The summer solstice is coming, so grab your flower crowns and prepare to celebrate the longest day of the year. At least, that'll be true for those of us living in the northern hemisphere — for those living in the southern hemisphere, it will appear to be the shortest day of the year. The summer solstice happens each year somewhere between June 20 and 22. According to the Farmer's Almanac, this year it officially starts on Sunday, June 20 at 11:32 pm ET. Here's what that means and how to celebrate the ancient witchy holiday.
Solstice literally translates to sol (sun) + sistere (standing still). The sun appears to stop in its tracks for roughly three days. However, it's a beautiful illusion. The sun's relative position to the earth doesn’t really change. As the AstroTwins point out, for those of us in the northern hemisphere, the sun is just wrapping up its northbound tour and beginning to move south.

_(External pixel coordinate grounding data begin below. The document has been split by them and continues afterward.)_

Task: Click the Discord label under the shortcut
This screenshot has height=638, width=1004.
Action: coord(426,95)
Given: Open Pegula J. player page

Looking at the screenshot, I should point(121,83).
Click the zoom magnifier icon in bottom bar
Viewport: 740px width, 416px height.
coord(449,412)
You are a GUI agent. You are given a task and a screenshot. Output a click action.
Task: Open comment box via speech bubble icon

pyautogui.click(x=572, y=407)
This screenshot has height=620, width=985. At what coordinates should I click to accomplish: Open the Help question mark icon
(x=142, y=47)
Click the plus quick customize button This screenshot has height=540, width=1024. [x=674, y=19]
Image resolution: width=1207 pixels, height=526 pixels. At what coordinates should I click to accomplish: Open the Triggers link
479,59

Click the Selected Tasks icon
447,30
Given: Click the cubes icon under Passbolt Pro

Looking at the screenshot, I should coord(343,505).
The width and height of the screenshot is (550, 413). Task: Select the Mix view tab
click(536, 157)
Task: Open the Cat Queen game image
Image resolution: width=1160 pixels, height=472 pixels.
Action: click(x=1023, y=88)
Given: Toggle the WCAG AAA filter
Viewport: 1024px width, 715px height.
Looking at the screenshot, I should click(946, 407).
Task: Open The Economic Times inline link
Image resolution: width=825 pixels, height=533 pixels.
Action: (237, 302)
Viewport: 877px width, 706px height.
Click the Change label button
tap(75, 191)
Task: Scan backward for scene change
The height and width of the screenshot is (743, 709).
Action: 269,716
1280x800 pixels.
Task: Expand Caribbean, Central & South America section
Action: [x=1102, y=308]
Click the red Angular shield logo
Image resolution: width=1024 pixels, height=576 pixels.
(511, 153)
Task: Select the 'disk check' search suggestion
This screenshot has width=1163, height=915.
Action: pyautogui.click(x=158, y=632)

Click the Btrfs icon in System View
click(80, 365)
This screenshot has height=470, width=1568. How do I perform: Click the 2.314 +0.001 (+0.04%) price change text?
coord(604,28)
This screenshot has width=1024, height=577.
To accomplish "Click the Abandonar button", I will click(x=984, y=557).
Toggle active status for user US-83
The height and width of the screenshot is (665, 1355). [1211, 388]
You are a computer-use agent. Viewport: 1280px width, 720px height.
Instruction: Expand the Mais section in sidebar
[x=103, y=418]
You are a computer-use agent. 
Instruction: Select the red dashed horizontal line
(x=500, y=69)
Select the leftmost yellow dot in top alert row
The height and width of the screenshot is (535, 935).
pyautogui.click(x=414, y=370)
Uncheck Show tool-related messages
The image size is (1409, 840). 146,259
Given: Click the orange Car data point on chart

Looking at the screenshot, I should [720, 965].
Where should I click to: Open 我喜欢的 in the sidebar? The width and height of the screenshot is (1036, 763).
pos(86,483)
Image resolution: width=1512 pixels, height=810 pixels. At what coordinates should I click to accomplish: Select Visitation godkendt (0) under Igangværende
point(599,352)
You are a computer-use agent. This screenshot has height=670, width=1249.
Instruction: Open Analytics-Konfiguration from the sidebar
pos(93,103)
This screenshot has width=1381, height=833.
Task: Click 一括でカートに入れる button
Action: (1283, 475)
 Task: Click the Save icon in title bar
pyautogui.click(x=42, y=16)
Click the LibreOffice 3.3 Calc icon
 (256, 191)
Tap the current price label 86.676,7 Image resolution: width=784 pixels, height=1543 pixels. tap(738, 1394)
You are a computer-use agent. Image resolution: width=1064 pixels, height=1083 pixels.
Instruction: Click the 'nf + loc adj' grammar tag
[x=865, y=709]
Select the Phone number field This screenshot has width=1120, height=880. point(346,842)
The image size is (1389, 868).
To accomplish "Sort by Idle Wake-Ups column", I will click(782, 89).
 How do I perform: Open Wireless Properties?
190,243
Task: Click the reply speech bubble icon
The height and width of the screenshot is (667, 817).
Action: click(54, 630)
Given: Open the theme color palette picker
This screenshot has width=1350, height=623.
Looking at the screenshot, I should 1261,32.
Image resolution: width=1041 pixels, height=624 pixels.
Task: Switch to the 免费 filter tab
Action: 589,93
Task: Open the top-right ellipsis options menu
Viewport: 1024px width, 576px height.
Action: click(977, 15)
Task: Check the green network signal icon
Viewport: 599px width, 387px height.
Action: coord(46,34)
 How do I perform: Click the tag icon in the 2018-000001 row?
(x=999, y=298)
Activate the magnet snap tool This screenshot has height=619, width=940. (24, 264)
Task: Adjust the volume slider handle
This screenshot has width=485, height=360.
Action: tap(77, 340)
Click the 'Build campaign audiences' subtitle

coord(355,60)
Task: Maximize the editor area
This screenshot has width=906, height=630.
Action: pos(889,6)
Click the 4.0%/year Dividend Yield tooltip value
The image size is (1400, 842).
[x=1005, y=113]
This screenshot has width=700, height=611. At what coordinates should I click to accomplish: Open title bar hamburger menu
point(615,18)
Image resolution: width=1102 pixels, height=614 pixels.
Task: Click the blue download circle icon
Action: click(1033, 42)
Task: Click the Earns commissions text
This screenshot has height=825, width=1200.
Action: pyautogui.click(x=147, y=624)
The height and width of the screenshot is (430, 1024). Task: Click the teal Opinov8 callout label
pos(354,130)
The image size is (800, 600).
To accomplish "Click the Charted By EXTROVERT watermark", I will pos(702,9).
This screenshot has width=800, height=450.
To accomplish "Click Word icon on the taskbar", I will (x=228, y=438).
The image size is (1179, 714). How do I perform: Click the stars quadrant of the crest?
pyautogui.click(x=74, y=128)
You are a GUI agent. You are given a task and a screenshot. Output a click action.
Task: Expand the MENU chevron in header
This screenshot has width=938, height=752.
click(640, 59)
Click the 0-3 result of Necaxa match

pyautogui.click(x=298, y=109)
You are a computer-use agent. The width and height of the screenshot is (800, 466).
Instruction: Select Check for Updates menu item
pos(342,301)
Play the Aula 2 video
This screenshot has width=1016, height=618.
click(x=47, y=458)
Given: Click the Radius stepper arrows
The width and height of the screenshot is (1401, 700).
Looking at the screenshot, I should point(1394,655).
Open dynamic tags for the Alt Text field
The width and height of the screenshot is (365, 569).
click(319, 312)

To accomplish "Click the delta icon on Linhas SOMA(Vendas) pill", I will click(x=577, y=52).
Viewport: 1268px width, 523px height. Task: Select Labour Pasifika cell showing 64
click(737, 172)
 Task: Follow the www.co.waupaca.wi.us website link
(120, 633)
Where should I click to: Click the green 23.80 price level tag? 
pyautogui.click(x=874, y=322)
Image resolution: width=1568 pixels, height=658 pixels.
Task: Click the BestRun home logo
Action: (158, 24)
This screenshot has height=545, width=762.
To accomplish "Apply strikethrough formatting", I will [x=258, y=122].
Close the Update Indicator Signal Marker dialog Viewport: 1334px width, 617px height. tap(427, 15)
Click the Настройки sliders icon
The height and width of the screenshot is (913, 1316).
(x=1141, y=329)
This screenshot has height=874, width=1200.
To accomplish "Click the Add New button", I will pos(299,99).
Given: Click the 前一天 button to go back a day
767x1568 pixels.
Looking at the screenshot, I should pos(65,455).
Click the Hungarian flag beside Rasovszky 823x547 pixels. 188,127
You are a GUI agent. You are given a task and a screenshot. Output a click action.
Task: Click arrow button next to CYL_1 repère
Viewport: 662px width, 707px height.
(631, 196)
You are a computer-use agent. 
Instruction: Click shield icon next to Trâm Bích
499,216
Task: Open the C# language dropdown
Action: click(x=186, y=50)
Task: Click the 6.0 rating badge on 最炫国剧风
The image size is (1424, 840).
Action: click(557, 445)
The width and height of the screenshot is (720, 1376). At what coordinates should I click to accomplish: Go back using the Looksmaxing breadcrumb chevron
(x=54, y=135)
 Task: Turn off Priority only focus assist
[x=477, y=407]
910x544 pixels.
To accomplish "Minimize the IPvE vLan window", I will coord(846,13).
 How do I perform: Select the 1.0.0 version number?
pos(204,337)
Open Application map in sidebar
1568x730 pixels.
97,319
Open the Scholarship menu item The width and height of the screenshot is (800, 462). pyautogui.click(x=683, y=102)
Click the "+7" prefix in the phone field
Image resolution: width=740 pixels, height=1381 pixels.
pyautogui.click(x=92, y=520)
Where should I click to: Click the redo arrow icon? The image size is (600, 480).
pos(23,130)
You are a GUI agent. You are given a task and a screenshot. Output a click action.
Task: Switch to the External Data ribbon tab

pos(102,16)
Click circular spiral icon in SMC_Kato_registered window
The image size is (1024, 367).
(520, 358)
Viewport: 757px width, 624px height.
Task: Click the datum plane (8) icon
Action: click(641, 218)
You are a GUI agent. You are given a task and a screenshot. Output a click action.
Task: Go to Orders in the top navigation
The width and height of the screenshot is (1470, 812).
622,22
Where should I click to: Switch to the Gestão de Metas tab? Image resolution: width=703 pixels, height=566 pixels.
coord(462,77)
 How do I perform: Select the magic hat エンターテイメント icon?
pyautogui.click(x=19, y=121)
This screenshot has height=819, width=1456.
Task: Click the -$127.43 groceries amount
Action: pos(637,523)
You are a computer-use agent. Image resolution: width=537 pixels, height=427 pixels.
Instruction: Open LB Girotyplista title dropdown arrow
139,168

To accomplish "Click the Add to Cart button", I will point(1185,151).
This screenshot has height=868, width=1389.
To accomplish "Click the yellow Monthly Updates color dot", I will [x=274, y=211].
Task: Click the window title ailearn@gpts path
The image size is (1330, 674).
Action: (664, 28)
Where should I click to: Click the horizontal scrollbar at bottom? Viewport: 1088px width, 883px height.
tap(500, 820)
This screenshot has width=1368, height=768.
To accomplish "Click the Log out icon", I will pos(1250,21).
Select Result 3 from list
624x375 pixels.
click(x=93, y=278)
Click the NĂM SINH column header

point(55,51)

As you can imagine, in ancient times, a time in which the sun appeared to stand still was a reason to celebrate. According to Farmer's Almanac, in Ancient Egypt, the summer solstice happened at the same time as the rising of the Nile River. They had to protect their society and plan for flooding, so as a result, the Egyptian New Year began during the solstice. Additionally, the Irish went hunting on the eve of the solstice for precious gems and gold, which is associated with the sun (silver is associated with the moon). And, yes, in case you were wondering, the solstice also coincides with Midsummer celebrations, most famously at Stonehenge, which is filled with flowers like in the movie Midsommar.
The summer solstice also marks the start of Cancer season, which runs from Monday, June 21 to Thursday, July 22. Kind Cancers are nurturing, but also know when to use those crab claws. Cancer season can sometimes bring a melancholy mood and summertime sadness, but it's also about bringing friends and family — chosen or blood — together. While the summer solstice is all about the sun, Cancer is ruled by the silvery moon. While the sun reaches its highest point in the sky, the moon reaches its lowest, which makes both a sight to behold.
In astrology, the sun is associated with the divine masculine, and the moon is associated with the divine feminine. Regardless of your gender, everyone contains these magical energies. The divine masculine is typically associated with action, and power, and growth, while the divine feminine is associated with emotions, caring for others, and intuition. It's fitting that the summer solstice happens during Pride Month, a time in which many of us feel called to celebrate gender beyond binaries.
Use the summer solstice to gather your best friends and get outside if you can. Make flower crowns, dance, and celebrate life. Think of the sun as a life force, and use the longest day of the year as an excuse to soak up as much of it as you can. Wear bright colors or pastels and give thanks for all of the abundance in your life. Have fun, star children!